Sejak itu aku berusaha memaksa diri, mencari sesuatu yang hilang dari hidupku atas dirimu. Dan tak kutemui jua apa yang kucari. Empatbelas tahun telah menghapus sebagian besar kekagumanku, berganti dengan halaman baru dalam buku komik yang berisi kisah biasa tentang dunia dari dua orang asing yang berbeda. Bukan orang baru yang mengandung misteri keajaiban tentang sebuah pribadi, melainkan dunia lama yang tertayang nyata dalam realita. Bedanya, kali ini hambar terasa. Kita telah menjalani apa yang seharusnya terjadi, dan kitapun akan menjalani apapun yang Tuhan kehendaki. Dunia berputar cepat, segala cerita manusiapun perlahan lindap dalam lilitan waktu.

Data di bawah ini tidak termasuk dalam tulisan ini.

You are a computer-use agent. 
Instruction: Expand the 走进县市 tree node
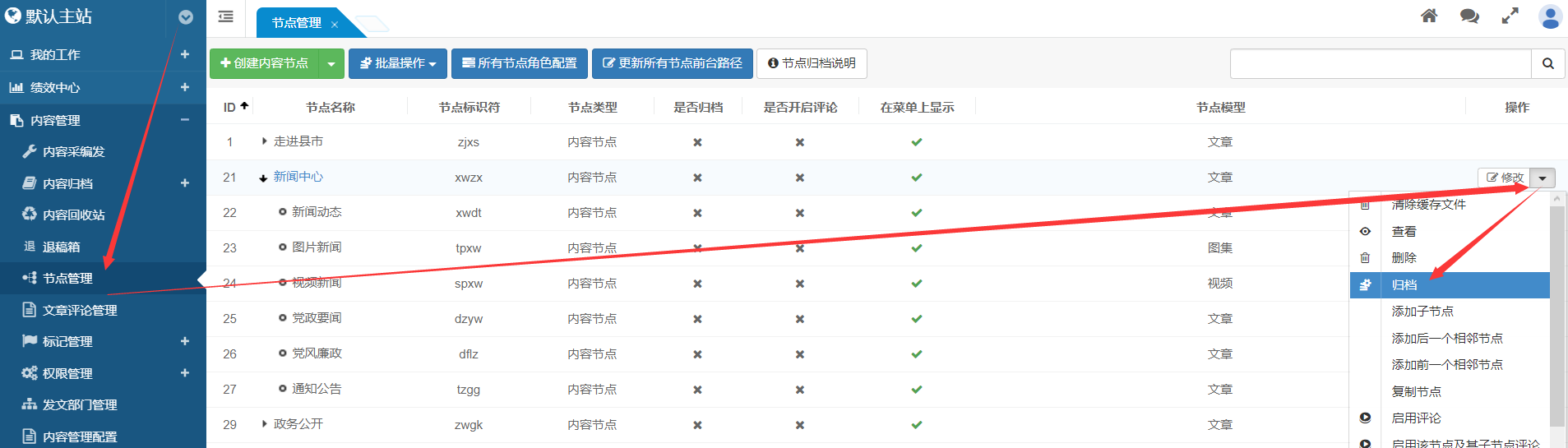[x=264, y=141]
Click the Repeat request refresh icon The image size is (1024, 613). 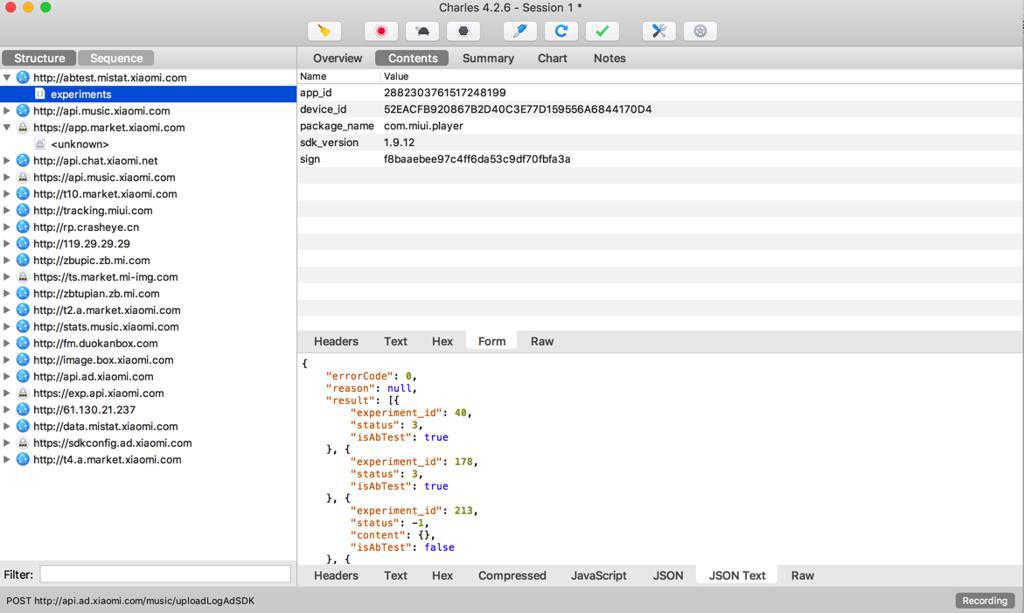point(561,31)
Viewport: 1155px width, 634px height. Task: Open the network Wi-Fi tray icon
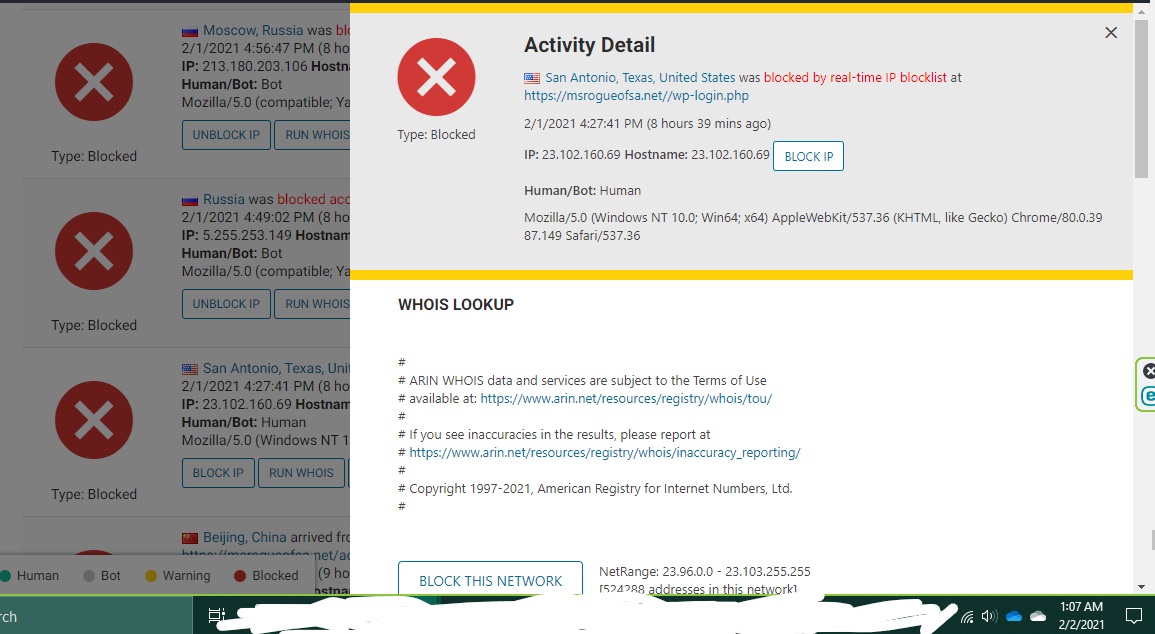click(x=967, y=616)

Lalu waktu berjalan lagi seperti yang seharusnya. Aku mengenalmu sebagai pribadi baru yang suka mengeluh dan menonjolkan kemalangan sebagai symbol mentahnya jiwamu. Sungguh sekian lama waktu dan sekian banyak luka dan tawa tak mendewasakanmu. Tak juga menjadikanmu sebagai kanak kanak seperti halnya engkau ingin dianggap oleh setiap orang yang ada dalam kehidupanmu. Seolah engkaulah manusia paling malang di muka bumi dan berharap semesta alam akan jatuh kasihan terhadapmu. Padahal sesungguhnya, mengasihani diri tidak ubahnya pamer diri yang tidak perlu. Bahkan wajahmupun tak semenarik dulu, pun tiap hari kau pajang di jendela dunia agar semua orang mengagumimu.

Perlahan aku menjadi muak dengan ketidak dewasaanmu. Kecerdasan yang menjadi butir butir benih kekagumanku dulu telah lenyap ditelan waktu. Ya, memang sebaiknya kita menjalani hidup kita masing masing, diam diam.